男性が肥満だと不妊症(1年以上妊娠しない)になる割合が20~50%増えるという報告が多いです。BMIが25以上くらいだと20%くらいで、高度肥満になると50%くらいになります。思ったほど高くはならないようです。
肥満の男性は体外受精での生児獲得率が35%くらい低くなって、流産率が倍になるという報告があります。特に変わらないという報告もあるので、追加の検討が必要です。
肥満と精液検査
男性の肥満は精子の数にはそれ程大きな影響を与えないようで、BMIが25%を越えると総精子数が10~20%くらい少なくなるという報告が多いです。不妊症が増えるというほど少なくなるわけではなさそうです。
肥満と男性ホルモン
肥満男性では男性ホルモンが低くなっているというのは多くの研究で証明されています。男性ホルモンが低くなることが精子を作るのに悪影響を与えている可能性が考えられています。
ダイエットや手術などでBMIが正常になると男性ホルモンも正常になるとされています。

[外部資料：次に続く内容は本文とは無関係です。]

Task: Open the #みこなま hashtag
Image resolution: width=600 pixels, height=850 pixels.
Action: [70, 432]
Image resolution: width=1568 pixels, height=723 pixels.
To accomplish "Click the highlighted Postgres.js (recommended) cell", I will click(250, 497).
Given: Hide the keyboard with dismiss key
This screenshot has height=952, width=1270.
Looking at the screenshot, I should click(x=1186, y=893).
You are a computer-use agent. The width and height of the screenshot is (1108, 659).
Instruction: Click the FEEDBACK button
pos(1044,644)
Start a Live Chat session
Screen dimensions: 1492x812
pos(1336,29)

勃起障害のあるひとの79%が肥満だったという報告があって、肥満と勃起障害は関連があると考えらえれています。男性ホルモンの低下がひとつの原因となっていると思われます。
生まれた子供への影響
まだ動物実験のデーターがメインになりますが、肥満(高脂肪食を食べた)のオスの子供は、糖尿、肥満、高脂血症になりやすいというデーターがあります。オスの精子が肥満によって影響を受けて、子供に伝わると考えられています。人でのデーターはまだほとんどありません。
まとめ
男性肥満の直接的な不妊への影響はそれ程大きくはないようです。
とはいっても、子供に影響が出る可能性があるし、肥満による糖尿病・動脈硬化などの合併症のため子作りどころではなくなることもあります。
体重を減らす・毎朝長所を食べる・くだものや野菜を多く食べるなどによって、妊娠の可能性が高まるという報告もあります。子供のためにも肥満の改善にトライしてください。